Klaus Tschabitzer: Eben, genau. Wir haben außer einer Holzbox, auf die ich mit dem Fuß trete, keine Perkussion. Und mit der Ukulele kann man einen sehr guten Grundrhythmus machen. So haben wir begonnen, uns einfache Swing-Sachen anzueignen und zweistimmig zu singen, das interessiert mich auch sehr.

Warum wollten Sie Bluegrass als Richtung einbringen und warum haben Sie sich für dieses Genre interessiert?
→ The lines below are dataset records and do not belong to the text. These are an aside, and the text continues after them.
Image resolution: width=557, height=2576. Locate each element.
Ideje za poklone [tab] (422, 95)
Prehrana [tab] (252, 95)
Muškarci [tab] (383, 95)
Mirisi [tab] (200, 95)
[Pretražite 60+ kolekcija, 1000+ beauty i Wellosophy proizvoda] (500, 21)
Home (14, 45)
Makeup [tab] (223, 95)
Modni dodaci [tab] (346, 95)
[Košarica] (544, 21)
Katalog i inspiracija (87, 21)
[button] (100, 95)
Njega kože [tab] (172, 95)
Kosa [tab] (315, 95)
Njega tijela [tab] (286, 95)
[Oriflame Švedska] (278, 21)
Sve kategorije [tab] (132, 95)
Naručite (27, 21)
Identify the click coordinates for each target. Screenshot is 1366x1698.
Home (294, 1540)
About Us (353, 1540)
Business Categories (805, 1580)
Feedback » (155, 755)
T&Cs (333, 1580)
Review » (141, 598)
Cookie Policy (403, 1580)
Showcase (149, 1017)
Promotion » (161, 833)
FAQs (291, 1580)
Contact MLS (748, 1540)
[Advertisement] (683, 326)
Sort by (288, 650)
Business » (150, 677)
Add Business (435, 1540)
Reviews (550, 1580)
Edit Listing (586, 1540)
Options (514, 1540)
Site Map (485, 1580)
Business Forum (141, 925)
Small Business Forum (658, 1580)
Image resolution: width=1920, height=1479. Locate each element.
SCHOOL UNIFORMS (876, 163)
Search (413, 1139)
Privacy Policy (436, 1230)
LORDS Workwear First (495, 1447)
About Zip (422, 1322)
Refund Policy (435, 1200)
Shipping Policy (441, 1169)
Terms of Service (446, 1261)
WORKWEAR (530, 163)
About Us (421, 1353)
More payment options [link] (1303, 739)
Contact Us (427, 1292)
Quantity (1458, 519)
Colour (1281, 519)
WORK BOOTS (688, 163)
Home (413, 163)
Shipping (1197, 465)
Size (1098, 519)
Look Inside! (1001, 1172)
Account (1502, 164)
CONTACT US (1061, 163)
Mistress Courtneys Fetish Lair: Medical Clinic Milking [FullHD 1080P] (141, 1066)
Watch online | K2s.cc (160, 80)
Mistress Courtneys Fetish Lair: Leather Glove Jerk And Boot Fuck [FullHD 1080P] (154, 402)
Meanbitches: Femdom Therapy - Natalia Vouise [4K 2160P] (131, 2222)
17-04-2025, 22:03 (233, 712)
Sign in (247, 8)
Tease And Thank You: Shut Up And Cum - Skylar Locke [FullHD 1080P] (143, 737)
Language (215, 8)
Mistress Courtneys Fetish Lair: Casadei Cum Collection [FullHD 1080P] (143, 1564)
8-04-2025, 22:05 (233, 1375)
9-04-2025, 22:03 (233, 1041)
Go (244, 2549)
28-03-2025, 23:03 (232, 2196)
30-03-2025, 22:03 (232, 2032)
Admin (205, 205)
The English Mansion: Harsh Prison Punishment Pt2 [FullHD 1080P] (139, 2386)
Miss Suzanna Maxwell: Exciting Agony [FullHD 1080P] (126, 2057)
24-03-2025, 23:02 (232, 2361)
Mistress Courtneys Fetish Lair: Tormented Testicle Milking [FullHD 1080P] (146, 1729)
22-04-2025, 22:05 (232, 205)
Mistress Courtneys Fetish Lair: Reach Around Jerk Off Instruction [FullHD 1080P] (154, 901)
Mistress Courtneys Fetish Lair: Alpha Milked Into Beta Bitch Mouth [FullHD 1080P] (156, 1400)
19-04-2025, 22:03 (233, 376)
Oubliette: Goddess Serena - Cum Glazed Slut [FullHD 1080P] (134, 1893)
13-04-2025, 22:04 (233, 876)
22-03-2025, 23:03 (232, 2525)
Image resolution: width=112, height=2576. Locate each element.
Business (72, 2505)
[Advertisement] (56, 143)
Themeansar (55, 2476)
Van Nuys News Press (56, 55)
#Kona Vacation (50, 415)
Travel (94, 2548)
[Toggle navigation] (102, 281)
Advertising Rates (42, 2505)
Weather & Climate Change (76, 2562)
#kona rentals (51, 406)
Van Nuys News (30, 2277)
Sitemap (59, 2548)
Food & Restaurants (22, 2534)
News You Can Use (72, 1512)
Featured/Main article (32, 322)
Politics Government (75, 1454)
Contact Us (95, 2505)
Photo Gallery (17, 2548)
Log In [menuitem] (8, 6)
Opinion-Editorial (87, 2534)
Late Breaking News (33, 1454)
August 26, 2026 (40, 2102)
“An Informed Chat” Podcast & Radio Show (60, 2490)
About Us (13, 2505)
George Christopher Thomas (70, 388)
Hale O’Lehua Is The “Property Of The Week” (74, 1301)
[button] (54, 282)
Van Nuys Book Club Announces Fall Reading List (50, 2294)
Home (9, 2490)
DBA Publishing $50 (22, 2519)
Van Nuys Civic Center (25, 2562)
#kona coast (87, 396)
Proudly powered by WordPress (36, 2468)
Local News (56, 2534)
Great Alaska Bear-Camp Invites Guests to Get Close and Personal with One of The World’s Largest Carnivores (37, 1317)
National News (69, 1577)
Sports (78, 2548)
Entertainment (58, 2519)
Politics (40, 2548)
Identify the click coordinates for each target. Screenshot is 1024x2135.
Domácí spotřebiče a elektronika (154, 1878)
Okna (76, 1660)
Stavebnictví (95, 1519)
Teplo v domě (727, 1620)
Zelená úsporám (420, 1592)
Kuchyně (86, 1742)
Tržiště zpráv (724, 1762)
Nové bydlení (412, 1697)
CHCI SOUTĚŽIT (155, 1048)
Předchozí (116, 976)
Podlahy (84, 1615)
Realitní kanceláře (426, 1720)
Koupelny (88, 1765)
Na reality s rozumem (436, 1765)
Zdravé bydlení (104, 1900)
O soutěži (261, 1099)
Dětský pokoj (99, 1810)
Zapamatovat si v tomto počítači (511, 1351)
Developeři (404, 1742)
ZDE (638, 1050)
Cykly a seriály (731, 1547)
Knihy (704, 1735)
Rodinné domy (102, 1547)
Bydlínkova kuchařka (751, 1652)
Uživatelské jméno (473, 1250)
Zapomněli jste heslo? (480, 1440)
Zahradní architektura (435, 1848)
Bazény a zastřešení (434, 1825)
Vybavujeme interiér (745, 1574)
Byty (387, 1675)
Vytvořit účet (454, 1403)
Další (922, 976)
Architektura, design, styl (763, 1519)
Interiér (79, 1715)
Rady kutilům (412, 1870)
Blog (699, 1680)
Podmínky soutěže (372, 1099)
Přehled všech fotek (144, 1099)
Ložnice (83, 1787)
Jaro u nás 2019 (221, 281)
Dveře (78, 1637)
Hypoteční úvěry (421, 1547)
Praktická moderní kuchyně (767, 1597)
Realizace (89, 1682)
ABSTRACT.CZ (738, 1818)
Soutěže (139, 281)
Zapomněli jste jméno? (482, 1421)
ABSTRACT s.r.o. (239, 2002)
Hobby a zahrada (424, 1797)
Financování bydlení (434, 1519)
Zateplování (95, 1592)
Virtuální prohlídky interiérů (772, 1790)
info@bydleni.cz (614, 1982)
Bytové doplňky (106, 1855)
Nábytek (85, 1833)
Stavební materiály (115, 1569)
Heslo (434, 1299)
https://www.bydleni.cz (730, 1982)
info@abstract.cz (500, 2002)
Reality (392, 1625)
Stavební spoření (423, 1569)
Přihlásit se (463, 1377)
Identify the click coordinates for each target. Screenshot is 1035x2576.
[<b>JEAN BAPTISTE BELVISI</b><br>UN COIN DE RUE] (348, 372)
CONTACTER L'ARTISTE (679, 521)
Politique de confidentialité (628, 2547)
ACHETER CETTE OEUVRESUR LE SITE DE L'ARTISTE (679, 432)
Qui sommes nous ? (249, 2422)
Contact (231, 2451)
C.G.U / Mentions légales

Klaus Tschabitzer: Dazu gibt es zwei Aspekte: Ich tue mir extrem schwer mit österreichischer Volksmusik. Ich habe es zwar immer wieder probiert, aber keinen Zugang gefunden. Über die Kulturgeschichte des Rock ’n’ Roll bin ich auf Country, Bluegrass und alte Folksongs gekommen. In Wahrheit ist das mein einziger Zugang zu einer Art von Volksmusik, die mich extrem berührt. Sie ist formal einfach, mit akustischen Instrumenten gespielt und trifft mich mitten ins Herz. Da ich in letzter Zeit viel Dobro und Banjo gespielt habe, ist das auch bei Hirsch Fisch präsent.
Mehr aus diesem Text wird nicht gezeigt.